Sorry, I did not take pictures.  I'm new and wanted to try simple first so went with MP recipe.  However, my over-eager self decided to spruce up the recipe.  I added some shea butter, coconut oil, and almond oil, and some EO, to the MP.  

It looked fine but when it was cooled and came out of the molds, there was a layer of 'mush', thin , on top of each bar.  It appeared to be my adds.  I scraped the mush off and ended with some decent bars.  

Tips? My guess is: adds not blended well enough or I added too much (my measurements were approx)

16 oz MP Clear Base
1-2 TB coconut oil
1-2 TB Shea butter
2 TB Almond Oil
20 drops EO (Lemmongrass)
Coloring (powdered mixed with some liquid glycerin)

Thanks in advance

PS: Going for base, EO, and colors only next batch


----------



## dixiedragon (Jan 27, 2017)

My understanding - and I could be wrong - but M&P is about 50% soap and 50% glycerin. So I don't think you can add a lot of stuff - like bonus oils, glycerin, etc.


----------



## DianaPopova (Mar 16, 2017)

Add a pic , pls


----------



## SunRiseArts (Mar 16, 2017)

buckizard said:


> Sorry, I did not take pictures. I'm new and wanted to try simple first so went with MP recipe. However, my over-eager self decided to spruce up the recipe. I added some shea butter, coconut oil, and almond oil,  and some EO, to the MP.
> 
> It looked fine but when it was cooled and came out of the molds, there was a layer of 'mush', thin , on top of each bar. It appeared to be my adds. I scraped the mush off and ended with some decent bars.
> 
> ...


 
I have worked a lot with MP. MP bases have their own oils, and are not meant to add more. Personally I think you added too many oils, and shea and coconut oils can be heavy too. Maximum, I have experimented by adding less than 1 tablespoon of oil, per pound or you will loose the lather. You also added glycerin with your mica. You can add the mica directly to MP and it dissolves well without the addition of glycerin. The extra glycerin would also affect the soap base.

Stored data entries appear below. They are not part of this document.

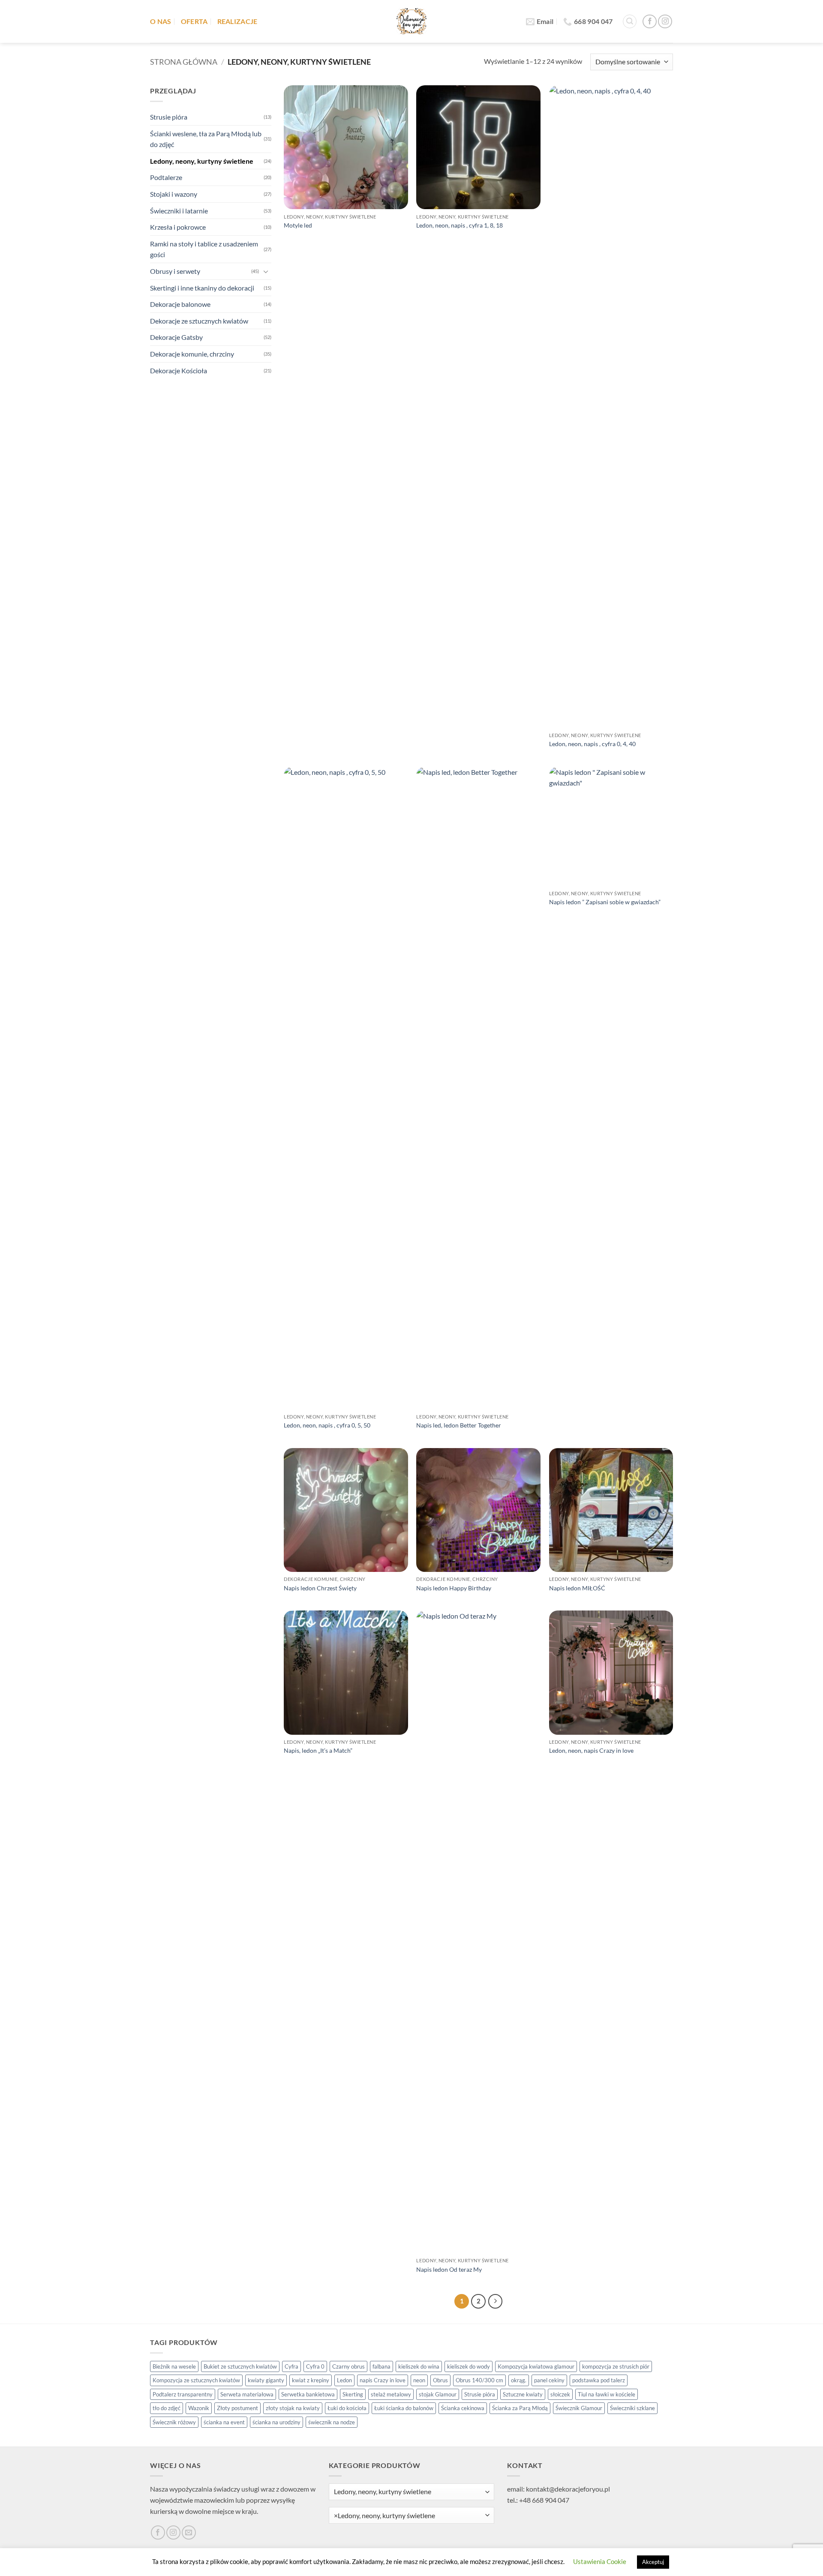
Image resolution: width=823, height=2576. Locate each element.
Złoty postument (237, 2408)
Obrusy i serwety (175, 271)
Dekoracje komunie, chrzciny (192, 354)
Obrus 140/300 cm (479, 2380)
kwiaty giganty (266, 2380)
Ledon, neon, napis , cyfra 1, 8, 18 (459, 225)
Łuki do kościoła (346, 2408)
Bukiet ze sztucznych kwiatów (240, 2366)
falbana (381, 2366)
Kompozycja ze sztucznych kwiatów (196, 2380)
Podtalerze (166, 177)
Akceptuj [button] (653, 2561)
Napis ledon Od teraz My (449, 2269)
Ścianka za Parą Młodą (520, 2408)
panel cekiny (549, 2380)
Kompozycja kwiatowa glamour (536, 2366)
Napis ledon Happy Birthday (453, 1588)
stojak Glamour (438, 2394)
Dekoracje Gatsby (176, 337)
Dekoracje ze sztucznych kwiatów (199, 321)
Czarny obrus (348, 2366)
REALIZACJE (237, 21)
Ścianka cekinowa (462, 2408)
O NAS (160, 21)
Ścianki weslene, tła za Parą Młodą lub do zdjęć (205, 139)
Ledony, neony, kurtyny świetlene (201, 161)
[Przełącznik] (266, 271)
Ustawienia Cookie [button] (599, 2561)
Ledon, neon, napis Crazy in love (591, 1750)
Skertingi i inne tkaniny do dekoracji (202, 288)
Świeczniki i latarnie (179, 211)
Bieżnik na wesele (174, 2366)
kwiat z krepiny (310, 2380)
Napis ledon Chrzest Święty (320, 1588)
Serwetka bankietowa (308, 2394)
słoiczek (560, 2394)
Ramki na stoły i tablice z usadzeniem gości (204, 249)
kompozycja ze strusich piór (615, 2366)
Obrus (440, 2380)
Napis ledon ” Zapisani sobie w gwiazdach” (605, 902)
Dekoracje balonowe (180, 304)
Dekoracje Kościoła (178, 370)
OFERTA (194, 21)
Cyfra (291, 2366)
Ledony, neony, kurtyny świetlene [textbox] (384, 2515)
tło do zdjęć (166, 2408)
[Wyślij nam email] (189, 2532)
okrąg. (518, 2380)
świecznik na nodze (331, 2422)
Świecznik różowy (174, 2422)
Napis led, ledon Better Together (458, 1425)
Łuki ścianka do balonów (403, 2408)
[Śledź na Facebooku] (650, 22)
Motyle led (298, 225)
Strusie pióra (168, 117)
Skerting (352, 2394)
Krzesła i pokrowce (178, 227)
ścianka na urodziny (276, 2422)
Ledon (344, 2380)
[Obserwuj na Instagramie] (665, 22)
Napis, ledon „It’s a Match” (318, 1750)
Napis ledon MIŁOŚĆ (577, 1588)
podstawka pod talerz (598, 2380)
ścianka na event (224, 2422)
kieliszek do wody (468, 2366)
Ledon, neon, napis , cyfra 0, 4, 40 (592, 743)
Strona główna (183, 61)
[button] (630, 21)
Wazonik (198, 2408)
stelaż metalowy (391, 2394)
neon (419, 2380)
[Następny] (495, 2301)
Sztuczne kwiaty (523, 2394)
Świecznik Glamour (579, 2408)
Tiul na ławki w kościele (606, 2394)
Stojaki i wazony (173, 194)
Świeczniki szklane (632, 2408)
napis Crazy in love (382, 2380)
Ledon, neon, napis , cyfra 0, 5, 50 (327, 1425)
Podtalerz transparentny (183, 2394)
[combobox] (412, 2515)
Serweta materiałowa (246, 2394)
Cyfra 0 (315, 2366)
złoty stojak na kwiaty (293, 2408)
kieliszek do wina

Not sure how much 20 drops of your fragrance is, but 1/2 oz per pound is what I use. 

Also, unless you bought a suspension base, anything you add to the soap will sink to the bottom, which might be why you had that problem. So your mush might be all those oils and glycerin that just sank.

What base brand did you use? They are not all the same.


----------



## shunt2011 (Mar 16, 2017)

DianaPopova said:


> Add a pic , pls


 
They said they didn't take any photos.


----------



## cmzaha (Mar 16, 2017)

If you check the brand of m&p you are using it usually lists how much extra can be added in. As mentioned by SunRiseArts, it is a tiny amount. Dry additives can be added but not liquid or oils other than fragrance


----------



## Zany_in_CO (Mar 26, 2017)

SunRiseArts said:


> Not sure how much 20 drops of your fragrance is, but 1/2 oz per pound is what I use.



Here's a conversion table I find useful to convert drops to other volume measures:


> VOLUME CONVERSION TABLE
> 
> 20 drops      1 ml
> 40 drops      2 ml
> ...





SunRiseArts said:


> What base brand did you use? They are not all the same.


DITTO. You may be happier with your results if you get the Use Rate of various additives from the Manufacturer.


----------



## buckizard (Mar 26, 2017)

*Thanks gang!*

Much better results! I know I didn't post pics of my 1st (truly ugly) but here are 2 batches made since:












and a single I made for my daughter:





Thanks for the tips


----------



## lisamaliga (Apr 1, 2017)

Those new batches are so colorful & look like they've been done by an experienced soap crafter! 

You can add goodies like coconut oil, shea butter and almond oil but keep it down to about 1 Tablespoon per pound of base. So if you'd added 1 teaspoon each it would've probably turned out fine, depending upon the brand of M&P soap base. Also, the amount of 20 drops of lemongrass EO may be fine because it's a potent EO.

Happy Soaping & looking forward to seeing more photos!


----------



## DianaPopova (Apr 14, 2017)

I like the colors, really !


----------



## SunRiseArts (Apr 14, 2017)

Great job!  On your last one, if I may suggest, use alcohol 90% like crazy before you pour the other color to avoid bubbles!  Love that butterfly mold!


----------